The Scottish Claim of Right was never extinguished by the Treaty of Union; rather, the treaty was and remains conditional upon the continuance of the Claim of Right in Scotland.
Ignorance of Scotland’s constitutional reality really hits the high notes when we get to the Claim of Right. The Claim of Right represents Scotland’s forgotten constitution, intentionally pushed out of sight and out of mind and hence denied us by our colonial oppressor.
The imposed sovereignty of a Westminster Parliament on Scotland’s people does not and never has corresponded with Scotland’s constitutional rights, namely, the rights conferred by the sovereignty of the people. In this is evident the cultural uniqueness of Scotland’s constitutional reality amidst the imposition of an alien English constitutional principle, the latter unlawful and in clear violation of the Treaty of Union itself.
This is because the Treaty itself is conditional on Scotland retaining its own distinctive constitution, contained and described in the Claim of Right Act of 1689. It means that the Scottish people retain the right to prohibit government actions or legislation which compromise their civil rights and freedoms. This is part of the ‘right’ referred to in the Claim of Right and enshrined in Scots law by the Act ‘salvo jure cujuslibet’ of 1663, which allowed any Scot to challenge parliamentary legislation which infringed their civil liberties – and how refreshing is that kind of thinking even today, never mind the seventeenth century.

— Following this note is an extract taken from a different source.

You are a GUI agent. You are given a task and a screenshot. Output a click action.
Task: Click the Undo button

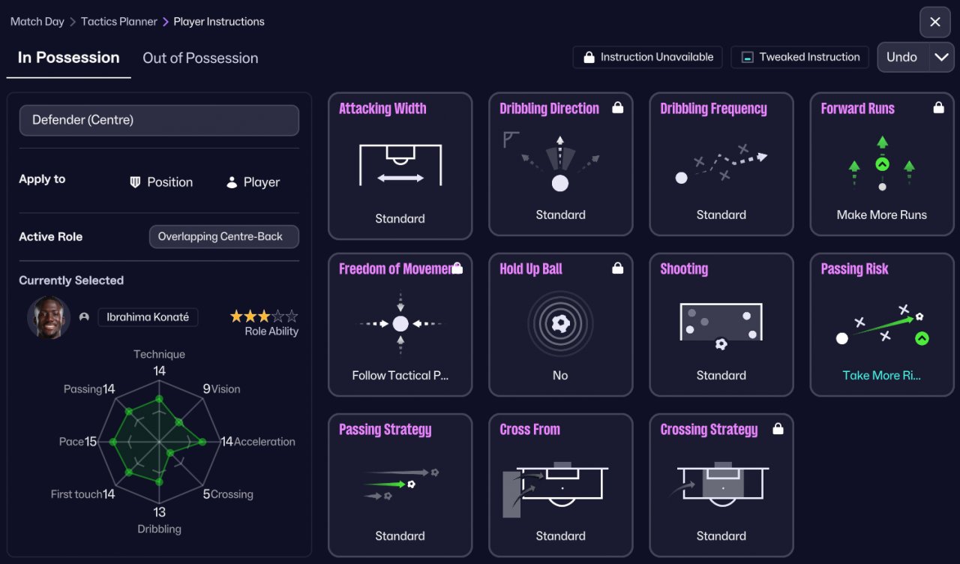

It means, above all, that the Scots retain the right, even today, to remove a governing authority when it no longer functions in the interest of the Scottish people, this being the main purpose of the Convention of the Estates (the assemblies of the communities). Hence, constitutionally, it is the Claim of Right whit maks us Scots unalik maist ither naitions! Our constitutional reality is therefore diametrically opposed to the English doctrine of parliamentary sovereignty, the latter underpinning England’s constitution, but never Scotland’s.